Chargers general manager A.J. Smith has become a master of his trade by, well, mastering the art of the trade. Core players such as Philip Rivers, Keenan McCardell and Shawne Merriman were all acquired via trade. Smith's last trade, swapping Sammy Davis for Rashaun Woods, has immense payoff potential. More trades may be on the way.

Ironically, Smith's latest trade is directly tied to one of his first ones. Shortly after taking over as general manager, Smith traded down from the No. 15 spot in the 2003 draft in order to pick up Davis and Terrence Kiel. Although Davis disappointed on the field, at least the Chargers were able to get a playmaking receiver in return for his services. Kiel has been a starter since midway through his rookie season.

"I need to do a better job," Smith admitted. "The personnel department needs to do a better job to get good players to add to the ones we have. It enhances your opportunity and chance to be successful."

Smith's biggest splash would come in the 2004 draft. He was set up well for the occasion due to the trades Junior Seau and Trevor Gaylor to the Dolphins and Falcons, respectively. That draft would come to define Smith as a master trader.

In 2004, Smith selected Eli Manning with the first pick in the draft. He then traded Manning for Rivers, a third-round pick (Nate Kaeding), a first-round pick in 2005 (Shawne Merriman), and a fifth-round pick in 2005 (which was traded to the Buccaneers in exchange for Roman Oben). He used the aforementioned extra selections to pick up Michael Turner and Shane Olivea.

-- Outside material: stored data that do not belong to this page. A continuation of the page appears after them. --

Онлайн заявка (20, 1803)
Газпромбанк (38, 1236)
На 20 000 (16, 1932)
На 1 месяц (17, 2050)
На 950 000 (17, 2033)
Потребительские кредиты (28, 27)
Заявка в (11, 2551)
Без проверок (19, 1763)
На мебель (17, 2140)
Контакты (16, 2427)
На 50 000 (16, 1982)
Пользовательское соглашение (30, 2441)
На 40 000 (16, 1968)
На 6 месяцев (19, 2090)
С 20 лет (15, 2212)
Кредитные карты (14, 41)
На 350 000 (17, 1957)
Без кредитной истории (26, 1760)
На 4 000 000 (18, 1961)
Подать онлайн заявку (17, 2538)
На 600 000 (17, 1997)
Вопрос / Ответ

Smith's highest profile trade came midseason in 2004, when he traded third- and sixth-round picks in the 2005 draft for Keenan McCardell. He really gave up only the third rounder, because the sixth-round pick he gave away came from Miami as a throw-in from the David Boston-for-Jamar Fletcher trade.

"I think a lot of people see my passion for the game," said McCardell. "I just try and go out and show it. When you are a football player and you see a guy with a lot of passion, you try and take to it. I have taken to them because I see a lot of passion in this locker room. We want to win."

Just as he did before the 2004 draft, Smith set himself up with two extra selections prior to the 2006 draft. He added a sixth-round pick by swapping Cleo Lemon for A.J. Feely, and a seventh rounder by sending Toniu Fonoti to the Vikings. He used those picks to select Kurt Smith and Jimmy Martin, respectively. Also, having the two extra selections allowed him to send a fourth rounder to the Rams for Brandon Manumaleuna.

So when Smith decides to trade for a receiver (Woods) instead of drafting one, skeptics should give him the benefit of the doubt. Woods now has the experience and physical well being necessary to succeed, things he was lacking while in San Francisco.

And when Smith announces that former Pro Bowlers Donnie Edwards and Hanik Milligan are on the trading block, he should be trusted then as well. Firstly, he has already developed ample depth at both linebacker and safety in preparation for their departures. Secondly, he has proven that when he makes trades, he will get something of value in return. That is what makes him a stellar general manager, and an indisputable master of his trade.

"We have a plan to win now and in the future," Smith said. "Plan strategic moves for the future. I don't want to operate on a year-to-year basis. You have to have an eye on the future."